Well, I paraphrase. Here’s what she wrote in a letter to Mike Dean, the Executive Director of Common Cause, who lodged the complaint with the Board in the first place:
St. Paul Attorney declines to prosecute Tony Sutton
In a nutshell, and without embroidery, here is what Tony Sutton did:
1) Put three lawyers, Tony Trimble, Eric Magnuson, and Michael Toner on the recount case, retained by the Republican Party of Minnesota, immediately after the election in November of 2010.
2) These three lawyers ran up a tab of nearly $600,000 (and you thought Dayle Nolan was expensive), apparently just in November and first week of December of 2010, a sum that there was no way that the RPM could pay. Sutton asked the three lawyers to re-invoice their bills to Count Them All Properly, Inc. Which each did, without letting RPM off the hook.
3) Sutton tried to direct contributions to CTAP — the source of which he said he didn’t think had to be disclosed — to pay RPM’s lawyers’ bills. He did get one contributor, Robert Cummins, to contribute $30,000 to CTAP, which was used to — guess what? — pay the RPM’s lawyers. This was a neat way to encourage contributors to make anonymous contributions to the RPM, and Sutton admitted as much in his deposition. (See page 21 of the Board’s decision at the link above.)
Simply put, Sutton was circumventing the disclosure requirements of Minnesota campaign finance law. It is a crime to do that; here is Minn. Stat. § 10A.29:
Circumvention prohibited. An individual or association that attempts to circumvent this chapter by redirecting a contribution through, or making a contribution on behalf of, another individual or association is guilty of a gross misdemeanor and subject to a civil penalty imposed by the board of up to $3,000.
Grewing doesn’t think she can prove beyond a reasonable doubt that Tony Sutton was trying get around the law. He said, after all, he didn’t know he was doing anything wrong. He was so candid in his deposition!
When it comes time to meet you Maker, kids, I hope you all get a softie like Sara Grewing making the call.
If prosecutors always took people at their word, we wouldn’t have any criminals.
Let’s cast a little more jaundiced eye on Tony Sutton’s culpability.
Tony Sutton was the treasurer of the RPM before he failed upward to become the chair. It beggars belief to think he was unaware that having someone else paying RPM bills would be a contribution to the RPM, requiring disclosure of the identity of the person or (illegal) entity making the payment. Sutton’s claim of being the ingenue here is simply not credible. It’s incredible, to use the original meaning of the word.

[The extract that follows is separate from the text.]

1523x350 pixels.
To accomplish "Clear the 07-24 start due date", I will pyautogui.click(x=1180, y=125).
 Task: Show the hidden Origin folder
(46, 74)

The fact that Sutton asked the lawyers to re-invoice their bills to CTAP is evidence that Sutton knew it was a subterfuge.
It is also metaphysically impossible for Sutton to have relied on advice of counsel for the scheme as he claims. The attorney in question, Michael Toner, denies under oath that he gave the advice that Sutton asserts, and Sutton cannot produce any written or corroborating testimony that he received it. Moreover, Sutton hired the lawyers on the RPM’s tab right after the election, and CTAP was not even incorporated until December 3, 2010, just before Emmer conceded. Sutton’s claim here is also incredible.

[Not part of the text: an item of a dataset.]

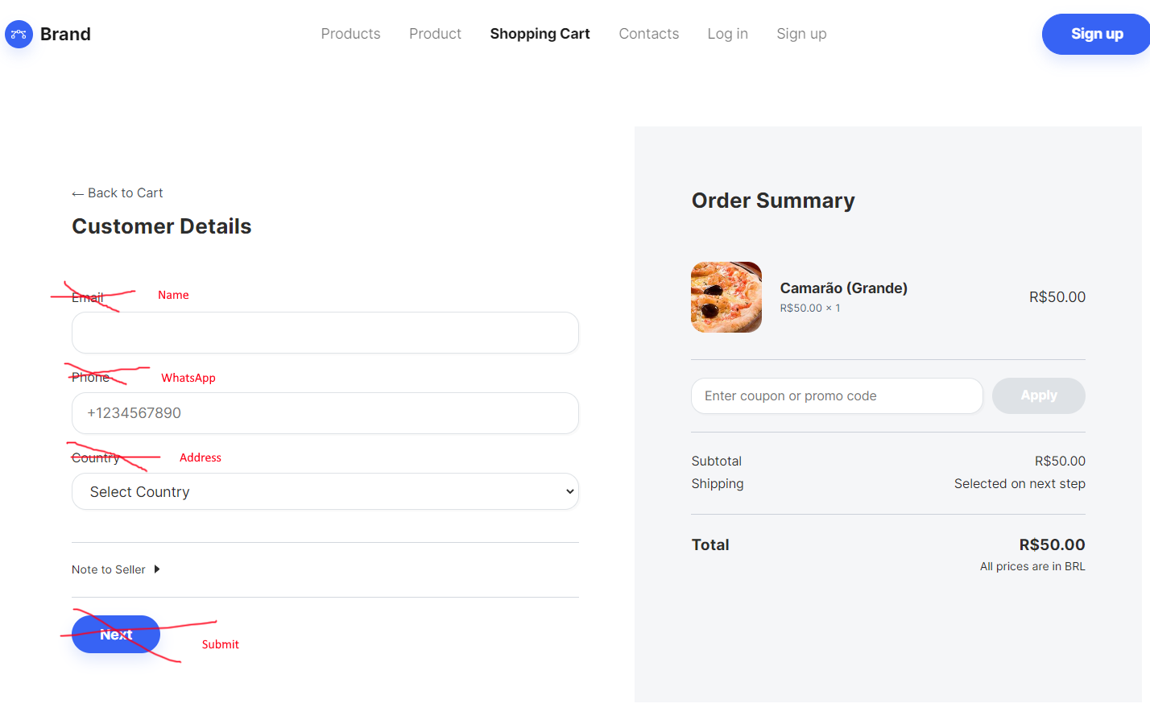Click the coupon or promo code field
The width and height of the screenshot is (1150, 712).
point(836,395)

The individual who incorporated CTAP, Dan Puhl, a Republican operative from Washington, D.C., did so thinking that CTAP would actually conduct the recount, retain lawyers, and raise money anonymously as an independent entity. But Puhl was late to the game; CTAP never engaged in any recount activity or advocacy; it certainly didn’t hire any lawyers.

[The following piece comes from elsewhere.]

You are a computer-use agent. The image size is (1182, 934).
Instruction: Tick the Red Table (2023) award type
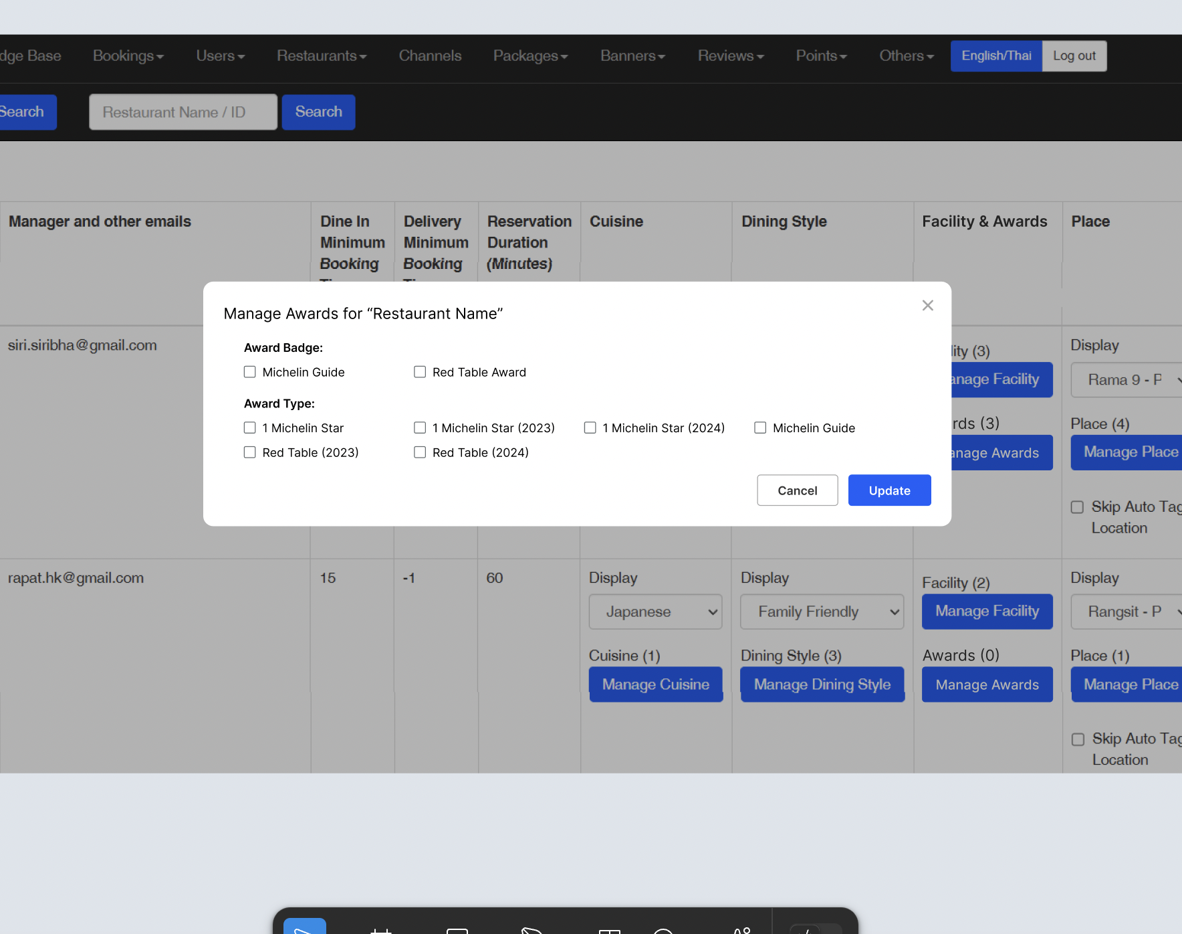pyautogui.click(x=250, y=452)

All of the recount efforts were undertaken by the Republican Party of Minnesota and its chair, Tony Sutton, through the lawyers they hired. Again, the question arises: why would the lawyers re-bill CTAP when they never did any work for it?
The charging decision of the St. Paul City Attorney’s Office needs to be reviewed by another public law office, perhaps one more experienced with political or white collar crime.